David Rupert said...

This is a stunning post. ....

Phoenix-Karenee said...

Mercy is hidden in difficulty as much as in rescue. Mercy is sometimes a quick death and sometimes a longer life. If it were the same for everyone we would be able to comprehend it, but God seems intent on being incomprehensible ... perhaps so we will never consider ourselves capable of going ahead of him. I don't understand it either, and I'm glad I don't.

C. M. Keel, Sr said...

Phoenix, that is a great way of looking at it. Thank you for the response. I will be pondering it for some time to come!

David Rupert said...

This post was featured at the High Calling, "Around the Network"


Of the thousands of posts among 1,700 bloggers, we selected just 10 to highlight last month.


Marcus Goodyear said...

I don't try to make sense of the kind of tragedies you describe here. I know that good can come out of tragedy, and have even seen it first hand. But that is no comfort to people experiencing the pain.

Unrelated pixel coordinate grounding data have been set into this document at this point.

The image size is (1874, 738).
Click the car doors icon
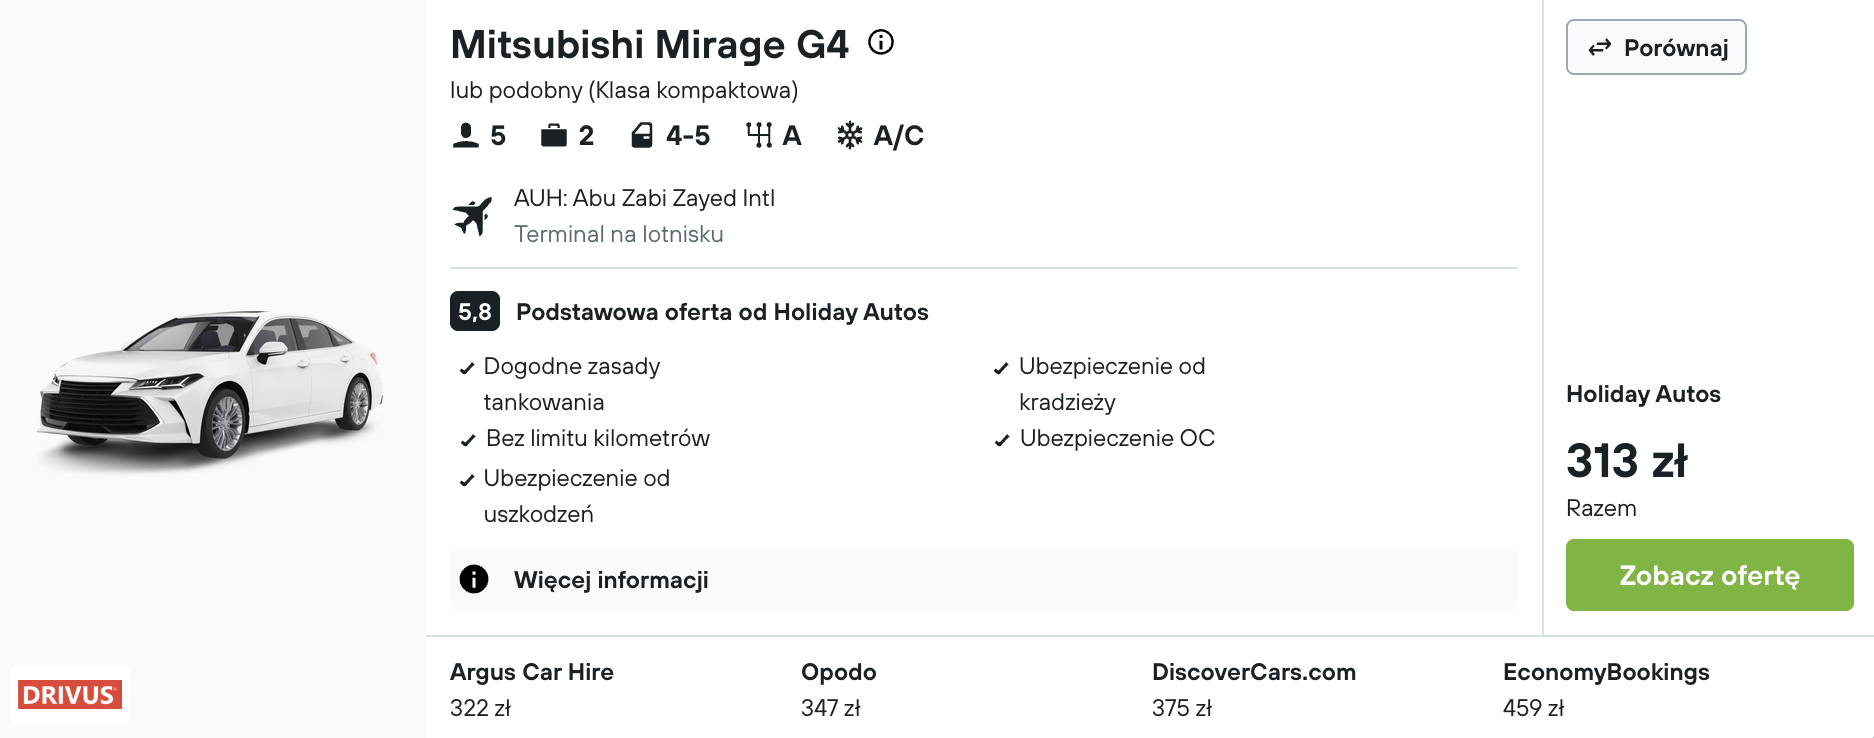642,135
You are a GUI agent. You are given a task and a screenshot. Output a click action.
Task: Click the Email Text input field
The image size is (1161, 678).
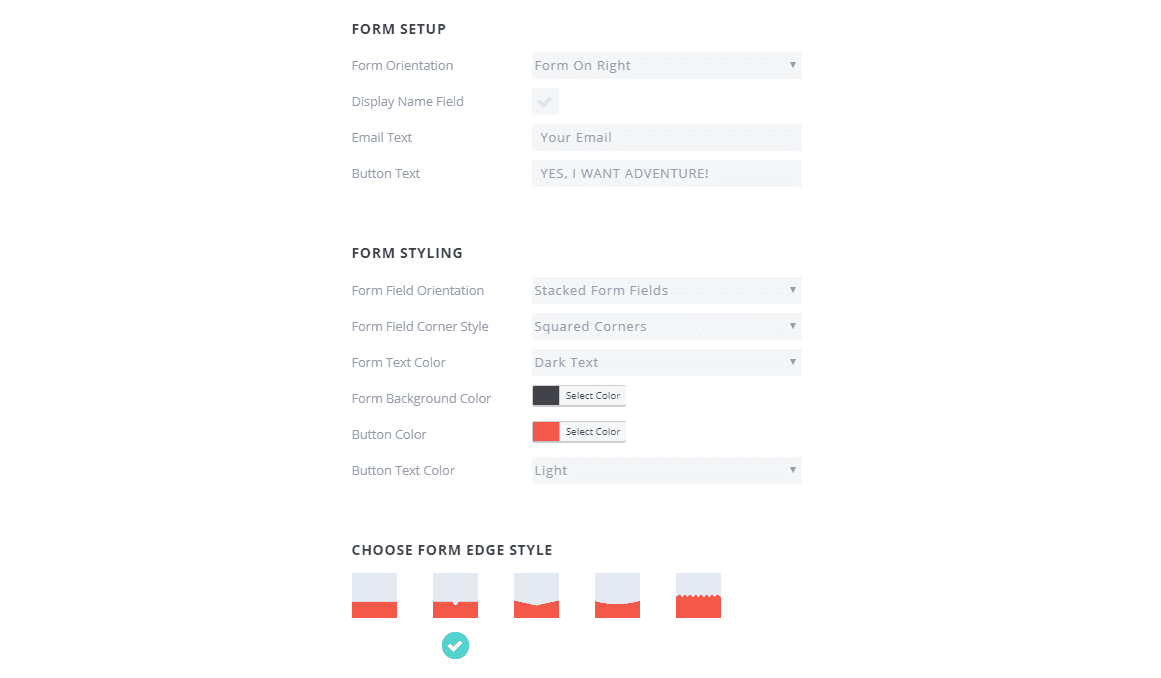tap(666, 138)
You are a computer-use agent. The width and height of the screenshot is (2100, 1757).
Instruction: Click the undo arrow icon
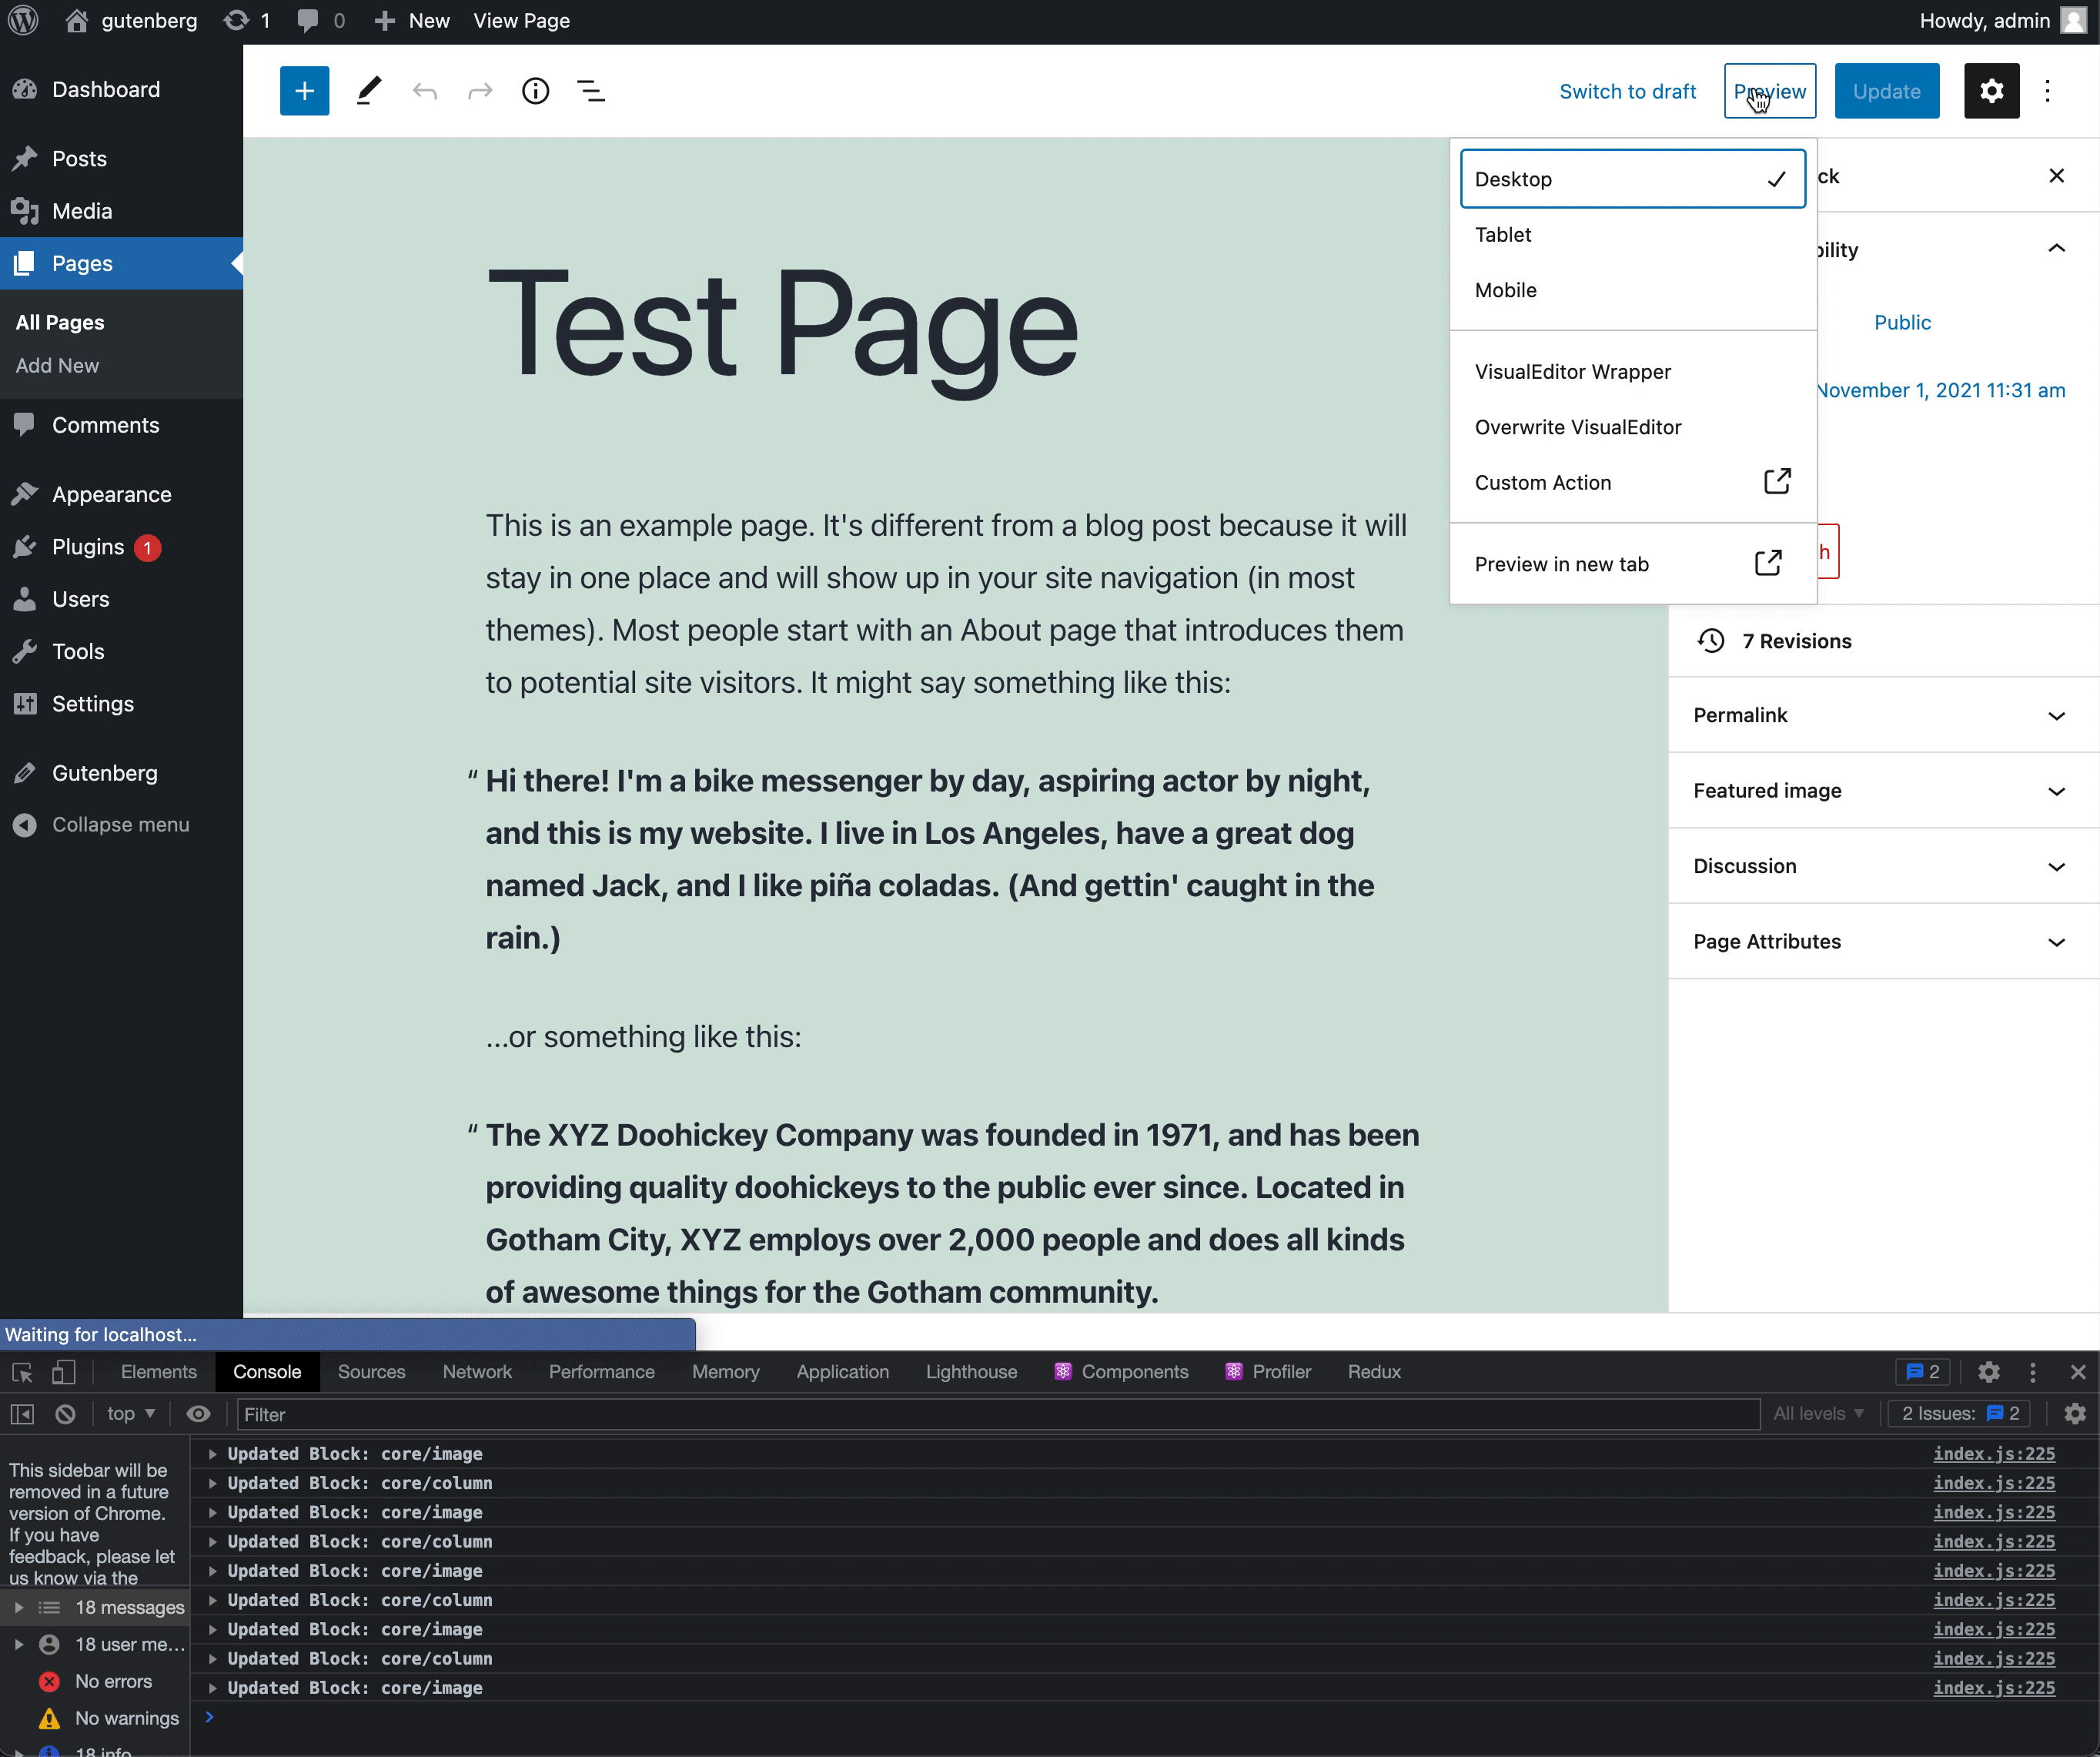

Someday I hope to be something better than Job's friends. They couldn't sit with him and resist the urge to moralize his experience. Job didn't need a moral. He needed someone to sit and say, "It hurts, doesn't it? We love you."

Jennifer @ GettingDownWithJesus.com said...

Thank you for your story, and for your honest approach.

For the record, I don't understand mercy either.

But even when I don't understand mercy (and even when I don't get God), I can say this:

I *know* mercy, because I know God.

Glad to see this post featured at The High Calling.

Claire said...

as a friend of mine always says: 'i concur'.

maybe not understanding it, is what keeps us reaching?

Anonymous said...

I love the honesty and raw emotion of your post, and I'm glad that David chose to feature it. Keep asking--and blogging about--such questions, because you're not the only one who wonders.

C. M. Keel, Sr said...

Many thanks to everyone who has read this!. I have been encouraged by your comments and to find out that I am not the only one who feels this way at times. I guess grace and mercy are two things better experienced rather than fully understood. And, I often cling to the verse in the bible's "love chapter:"

"We don't yet see things clearly. We're squinting in a fog, peering through a mist. But it won't be long before the weather clears and the sun shines bright! We'll see it all then, see it all as clearly as God sees us, knowing him directly just as he knows us! [1 Cor 13:12 (MSG)]

Thank you so much, David, for including this post in your article. The interaction with other bloggers in the network has been such a blessing. THC network is such a blessing to be a part of!

Angela said...

Well, one thing is for sure: God allowed you to live for a reason. And day by day, as you give yourself over to Him—He will reveal plenty of the "why." He may not reveal it all, but He will reveal. You just have to continue giving yourself to Him.

It seems that you may not only have a gift of preaching, but of writing.

Anyway, just keep giving yourself over to Him.